Ive been kind of off and on with 3Dcoat over the past year ,I used to use it only for retopo work as the paint room and voxels were slow and buggy.Now Ive tried 3.7 and Im very happy as I can actually use the paint room to finish my models and put that extra bling to my models.Also the voxels seem to be a lot faster and stable which is great for mechanical stuff which I see 3DCoat as the leader in the field.Zbrushs dynamesh isnt bad but the derived mesh is messy and causes a lot of poles in the mesh which aint good.

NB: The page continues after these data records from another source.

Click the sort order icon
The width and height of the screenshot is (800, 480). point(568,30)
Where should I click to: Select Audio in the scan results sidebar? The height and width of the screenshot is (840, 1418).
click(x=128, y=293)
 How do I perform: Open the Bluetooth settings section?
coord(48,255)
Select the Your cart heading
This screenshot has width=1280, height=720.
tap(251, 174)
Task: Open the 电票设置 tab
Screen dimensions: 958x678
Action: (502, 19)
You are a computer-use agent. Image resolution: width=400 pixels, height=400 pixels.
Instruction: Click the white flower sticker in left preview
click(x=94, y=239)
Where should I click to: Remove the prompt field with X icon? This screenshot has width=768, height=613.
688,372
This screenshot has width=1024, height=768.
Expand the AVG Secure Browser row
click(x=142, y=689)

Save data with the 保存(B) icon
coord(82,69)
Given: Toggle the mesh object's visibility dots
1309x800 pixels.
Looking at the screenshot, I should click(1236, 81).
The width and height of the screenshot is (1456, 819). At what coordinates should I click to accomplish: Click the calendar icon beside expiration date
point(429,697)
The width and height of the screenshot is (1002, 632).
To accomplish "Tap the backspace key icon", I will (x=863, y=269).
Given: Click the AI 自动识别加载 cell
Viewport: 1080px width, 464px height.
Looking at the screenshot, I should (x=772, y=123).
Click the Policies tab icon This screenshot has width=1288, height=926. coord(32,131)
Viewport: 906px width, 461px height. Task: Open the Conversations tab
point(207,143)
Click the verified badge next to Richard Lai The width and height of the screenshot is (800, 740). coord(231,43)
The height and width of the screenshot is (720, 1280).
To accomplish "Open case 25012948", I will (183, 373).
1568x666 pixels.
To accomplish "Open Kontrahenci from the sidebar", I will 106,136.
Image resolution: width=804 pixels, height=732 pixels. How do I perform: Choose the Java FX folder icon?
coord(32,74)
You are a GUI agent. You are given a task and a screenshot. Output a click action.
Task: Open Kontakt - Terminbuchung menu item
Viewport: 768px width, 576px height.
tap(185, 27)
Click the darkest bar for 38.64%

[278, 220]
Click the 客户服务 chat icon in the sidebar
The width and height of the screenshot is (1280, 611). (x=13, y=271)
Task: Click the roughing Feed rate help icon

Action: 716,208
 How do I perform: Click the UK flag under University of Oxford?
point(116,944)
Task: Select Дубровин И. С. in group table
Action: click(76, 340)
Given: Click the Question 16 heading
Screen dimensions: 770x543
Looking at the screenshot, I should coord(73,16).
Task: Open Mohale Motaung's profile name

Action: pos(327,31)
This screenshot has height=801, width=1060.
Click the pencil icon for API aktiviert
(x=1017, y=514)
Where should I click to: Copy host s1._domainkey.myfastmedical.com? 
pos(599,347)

As a long time user of zbrush I think polypaint for voxels is a must have option ,being able to boolean together painted models I see as the holy grail for sculpting apps .And for those that see it as an unneeded option consider this ... imagine making a mechanical object with lots of nuts and bolts all over it.How tedious would it be to retopo and then paint the derived mesh, going to every single nut and bolt and paint each one over and over again...that is just one example.

What I think is needed is some kind of low poly mesh deform for voxels ,being able to retopo one section and use that as a cage to deform local areas would be awesome.I dont know if that is already available ?

Also being able to create curved surfaces from splines is also a must have feature ,things like birail sweeps ,extruding shapes along curves and the like to make complex models such as cars,planes etc .

just my 2c.

Andrew youre a legend.Thanks for all the great work ,Im very happy that I can now use 3Dcoat to its fullest in production.